* **Document section**:
▼▼▼
This is starting to get depressing.

Friday 26 September 2008

It’s one thing when you realise that most of the generation of great composers born in the 1920s have now died – Xenakis, Ligeti, Berio, Stockhausen, Kagel, etc – but now The Rambler is reporting that Horaţiu Rădulescu (b. 1942) has died. No other reports yet, and Wikipedia is dithering on whether or not to put it on their ‘live’ page.
ANABlog has recently been posting a bunch of mp3s, with notes, of Rădulescu’s music – simultaneously sensual and austere, using a rich and distinctive palette of microtones, embracing the complete “acoustic spectrum”. If the ANABlog links are down, there are more compositions easily found on the Avant Garde Project site (large FLAC files and sleeve notes here, mp3 versions backed up here).
Also, Paris Transatlantic interviewed Rădulescu last year. It begins promisingly:
He can’t stand Shostakovitch (“de la merde!”), dismisses Schnittke (“tuttifrutti!”), cordially dislikes Boulez (but admits that “he opened up a new sound world for all of us and his management skills come out well in front of the orchestra”), listens to Algerian rai, and Nashville blues while he accelerates in the BMW, and unwinds to Monteverdi and Josquin des Prez when he de-accellerates at home.
▲▲▲
(Item-finding records)
▼▼▼
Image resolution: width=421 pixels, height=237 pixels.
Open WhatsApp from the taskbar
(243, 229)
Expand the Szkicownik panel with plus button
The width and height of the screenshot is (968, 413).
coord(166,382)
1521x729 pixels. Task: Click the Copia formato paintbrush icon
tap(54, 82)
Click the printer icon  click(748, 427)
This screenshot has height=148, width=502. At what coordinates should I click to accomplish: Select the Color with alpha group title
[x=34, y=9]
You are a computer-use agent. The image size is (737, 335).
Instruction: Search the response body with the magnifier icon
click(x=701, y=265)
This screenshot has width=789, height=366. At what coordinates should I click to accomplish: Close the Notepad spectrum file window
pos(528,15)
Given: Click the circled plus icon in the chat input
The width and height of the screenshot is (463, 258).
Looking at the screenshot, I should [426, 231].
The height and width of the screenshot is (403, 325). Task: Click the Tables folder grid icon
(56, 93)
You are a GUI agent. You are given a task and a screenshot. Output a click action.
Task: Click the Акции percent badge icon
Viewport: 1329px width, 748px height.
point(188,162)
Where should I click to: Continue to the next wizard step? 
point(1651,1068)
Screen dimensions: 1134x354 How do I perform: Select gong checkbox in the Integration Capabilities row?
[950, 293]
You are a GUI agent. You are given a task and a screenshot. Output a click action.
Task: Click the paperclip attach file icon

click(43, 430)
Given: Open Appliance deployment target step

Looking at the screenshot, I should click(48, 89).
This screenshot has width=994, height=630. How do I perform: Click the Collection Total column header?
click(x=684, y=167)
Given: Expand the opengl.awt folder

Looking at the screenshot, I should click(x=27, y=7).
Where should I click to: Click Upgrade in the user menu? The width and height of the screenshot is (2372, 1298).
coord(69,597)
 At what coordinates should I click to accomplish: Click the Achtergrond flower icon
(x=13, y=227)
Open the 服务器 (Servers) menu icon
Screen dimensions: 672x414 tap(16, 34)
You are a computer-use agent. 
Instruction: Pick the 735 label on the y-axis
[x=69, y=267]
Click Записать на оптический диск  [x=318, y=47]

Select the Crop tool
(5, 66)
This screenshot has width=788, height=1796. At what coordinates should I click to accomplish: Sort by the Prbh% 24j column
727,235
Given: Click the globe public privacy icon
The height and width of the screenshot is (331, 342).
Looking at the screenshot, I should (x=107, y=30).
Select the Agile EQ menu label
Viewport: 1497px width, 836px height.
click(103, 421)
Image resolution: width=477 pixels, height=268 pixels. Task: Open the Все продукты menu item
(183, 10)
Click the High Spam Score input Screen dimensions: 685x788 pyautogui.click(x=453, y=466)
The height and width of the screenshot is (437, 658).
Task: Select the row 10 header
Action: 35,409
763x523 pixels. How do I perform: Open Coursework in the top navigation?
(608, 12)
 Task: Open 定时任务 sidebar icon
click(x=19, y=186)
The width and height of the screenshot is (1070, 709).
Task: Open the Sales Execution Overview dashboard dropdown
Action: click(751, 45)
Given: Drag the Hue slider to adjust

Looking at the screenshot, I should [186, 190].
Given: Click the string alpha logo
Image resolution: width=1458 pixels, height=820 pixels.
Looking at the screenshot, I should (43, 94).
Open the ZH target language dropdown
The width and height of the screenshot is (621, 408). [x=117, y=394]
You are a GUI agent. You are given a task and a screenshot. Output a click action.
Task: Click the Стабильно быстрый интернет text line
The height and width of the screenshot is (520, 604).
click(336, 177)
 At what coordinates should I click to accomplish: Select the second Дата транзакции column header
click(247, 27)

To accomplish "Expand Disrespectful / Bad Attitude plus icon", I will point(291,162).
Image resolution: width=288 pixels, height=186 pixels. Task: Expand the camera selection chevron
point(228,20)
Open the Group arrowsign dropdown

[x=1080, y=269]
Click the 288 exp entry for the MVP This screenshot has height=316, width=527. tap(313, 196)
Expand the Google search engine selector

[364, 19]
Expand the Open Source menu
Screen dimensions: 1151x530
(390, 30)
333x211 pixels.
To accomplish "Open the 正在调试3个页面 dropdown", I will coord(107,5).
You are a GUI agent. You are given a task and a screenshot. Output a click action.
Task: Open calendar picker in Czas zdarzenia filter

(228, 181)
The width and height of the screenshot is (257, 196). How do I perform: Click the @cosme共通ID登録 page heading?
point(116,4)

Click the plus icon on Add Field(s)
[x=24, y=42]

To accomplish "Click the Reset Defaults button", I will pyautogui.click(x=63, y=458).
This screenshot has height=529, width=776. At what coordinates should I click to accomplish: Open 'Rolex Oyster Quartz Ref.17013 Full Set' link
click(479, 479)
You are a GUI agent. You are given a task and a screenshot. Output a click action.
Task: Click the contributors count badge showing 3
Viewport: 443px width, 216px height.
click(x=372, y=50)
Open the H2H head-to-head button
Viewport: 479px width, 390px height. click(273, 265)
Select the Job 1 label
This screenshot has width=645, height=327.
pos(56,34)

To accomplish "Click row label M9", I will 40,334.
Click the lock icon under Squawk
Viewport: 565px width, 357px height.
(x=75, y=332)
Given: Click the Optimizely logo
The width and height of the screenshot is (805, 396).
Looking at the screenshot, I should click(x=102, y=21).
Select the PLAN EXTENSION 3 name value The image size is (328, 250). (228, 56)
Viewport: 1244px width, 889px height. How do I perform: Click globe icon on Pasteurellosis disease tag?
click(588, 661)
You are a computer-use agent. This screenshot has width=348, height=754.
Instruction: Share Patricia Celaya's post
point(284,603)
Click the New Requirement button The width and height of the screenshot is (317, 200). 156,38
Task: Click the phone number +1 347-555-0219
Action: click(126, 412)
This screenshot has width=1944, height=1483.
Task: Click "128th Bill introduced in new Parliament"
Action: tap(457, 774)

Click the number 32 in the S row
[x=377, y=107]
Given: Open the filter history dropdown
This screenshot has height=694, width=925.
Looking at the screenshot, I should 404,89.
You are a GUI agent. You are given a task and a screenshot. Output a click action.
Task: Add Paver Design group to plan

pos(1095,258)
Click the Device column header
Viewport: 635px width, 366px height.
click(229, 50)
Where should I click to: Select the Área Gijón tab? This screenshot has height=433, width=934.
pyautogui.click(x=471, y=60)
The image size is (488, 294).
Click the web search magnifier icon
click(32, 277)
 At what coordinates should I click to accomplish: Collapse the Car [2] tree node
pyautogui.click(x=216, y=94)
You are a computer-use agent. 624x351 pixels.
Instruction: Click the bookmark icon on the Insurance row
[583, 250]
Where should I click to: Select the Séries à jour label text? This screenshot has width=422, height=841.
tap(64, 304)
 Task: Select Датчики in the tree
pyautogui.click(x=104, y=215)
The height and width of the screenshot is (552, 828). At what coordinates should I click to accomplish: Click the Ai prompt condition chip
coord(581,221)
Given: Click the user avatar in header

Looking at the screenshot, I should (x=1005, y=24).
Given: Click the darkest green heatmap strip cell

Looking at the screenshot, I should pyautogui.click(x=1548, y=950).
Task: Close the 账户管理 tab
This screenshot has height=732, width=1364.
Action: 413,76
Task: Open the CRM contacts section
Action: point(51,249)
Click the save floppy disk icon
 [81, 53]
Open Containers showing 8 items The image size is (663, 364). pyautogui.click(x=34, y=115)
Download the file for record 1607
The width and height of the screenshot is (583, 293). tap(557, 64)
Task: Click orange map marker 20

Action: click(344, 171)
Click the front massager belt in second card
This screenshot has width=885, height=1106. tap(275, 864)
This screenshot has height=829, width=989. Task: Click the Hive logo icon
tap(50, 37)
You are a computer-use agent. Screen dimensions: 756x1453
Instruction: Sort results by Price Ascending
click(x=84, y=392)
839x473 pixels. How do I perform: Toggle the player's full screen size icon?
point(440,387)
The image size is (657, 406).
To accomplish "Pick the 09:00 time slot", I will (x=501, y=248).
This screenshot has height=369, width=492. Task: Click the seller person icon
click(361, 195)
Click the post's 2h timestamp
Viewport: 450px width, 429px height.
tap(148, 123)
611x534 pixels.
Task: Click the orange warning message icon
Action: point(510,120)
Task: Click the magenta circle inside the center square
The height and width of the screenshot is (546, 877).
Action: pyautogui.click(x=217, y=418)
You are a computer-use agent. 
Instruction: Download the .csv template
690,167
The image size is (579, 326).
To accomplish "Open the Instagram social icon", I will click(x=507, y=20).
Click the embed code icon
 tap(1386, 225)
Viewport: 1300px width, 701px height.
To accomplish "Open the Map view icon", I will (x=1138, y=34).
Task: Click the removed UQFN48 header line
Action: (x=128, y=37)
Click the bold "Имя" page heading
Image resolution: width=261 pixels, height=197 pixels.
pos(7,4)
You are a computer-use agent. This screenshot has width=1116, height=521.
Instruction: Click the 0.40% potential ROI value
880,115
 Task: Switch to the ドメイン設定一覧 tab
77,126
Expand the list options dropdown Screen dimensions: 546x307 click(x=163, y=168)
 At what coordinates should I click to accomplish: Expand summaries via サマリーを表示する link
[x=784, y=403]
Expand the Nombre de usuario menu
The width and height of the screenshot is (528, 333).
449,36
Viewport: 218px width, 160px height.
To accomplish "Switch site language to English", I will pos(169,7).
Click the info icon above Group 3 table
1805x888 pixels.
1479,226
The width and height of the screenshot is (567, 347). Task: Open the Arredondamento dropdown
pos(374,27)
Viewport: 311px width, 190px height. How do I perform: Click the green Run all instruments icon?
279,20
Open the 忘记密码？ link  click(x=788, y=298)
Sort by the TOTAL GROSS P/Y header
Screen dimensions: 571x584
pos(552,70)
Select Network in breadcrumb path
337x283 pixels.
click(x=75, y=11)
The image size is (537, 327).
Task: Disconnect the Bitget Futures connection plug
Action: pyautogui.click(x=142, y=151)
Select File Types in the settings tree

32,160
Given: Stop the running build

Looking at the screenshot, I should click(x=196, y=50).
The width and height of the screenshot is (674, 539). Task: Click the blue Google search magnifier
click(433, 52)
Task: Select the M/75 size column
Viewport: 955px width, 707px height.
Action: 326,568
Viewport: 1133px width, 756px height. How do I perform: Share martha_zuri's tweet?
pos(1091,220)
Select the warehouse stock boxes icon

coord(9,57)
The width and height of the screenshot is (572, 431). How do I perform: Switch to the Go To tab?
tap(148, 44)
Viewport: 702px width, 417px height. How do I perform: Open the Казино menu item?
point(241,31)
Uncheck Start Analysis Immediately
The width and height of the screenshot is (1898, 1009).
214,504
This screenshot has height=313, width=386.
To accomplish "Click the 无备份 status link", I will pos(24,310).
▲▲▲
* **What to work on**:
**1)** In the blog post on Rădulescu, print everything from "It’s one thing" down to "backed up here).".
**2)** The blog post on Rădulescu names composers of the generation born in the 1920s who have died. List them all.
**3)** According to the blog post on Rădulescu, why would a reader turn to the Avant Garde Project site?
The items aren't needed for any of this.

* **Responses for each task**:
**1)**
It’s one thing when you realise that most of the generation of great composers born in the 1920s have now died – Xenakis, Ligeti, Berio, Stockhausen, Kagel, etc – but now The Rambler is reporting that Horaţiu Rădulescu (b. 1942) has died. No other reports yet, and Wikipedia is dithering on whether or not to put it on their ‘live’ page.
ANABlog has recently been posting a bunch of mp3s, with notes, of Rădulescu’s music – simultaneously sensual and austere, using a rich and distinctive palette of microtones, embracing the complete “acoustic spectrum”. If the ANABlog links are down, there are more compositions easily found on the Avant Garde Project site (large FLAC files and sleeve notes here, mp3 versions backed up here).

**2)** Xenakis, Ligeti, Berio, Stockhausen, Kagel

**3)** It is the fallback in case the ANABlog links are down. More of Rădulescu's compositions can easily be found there.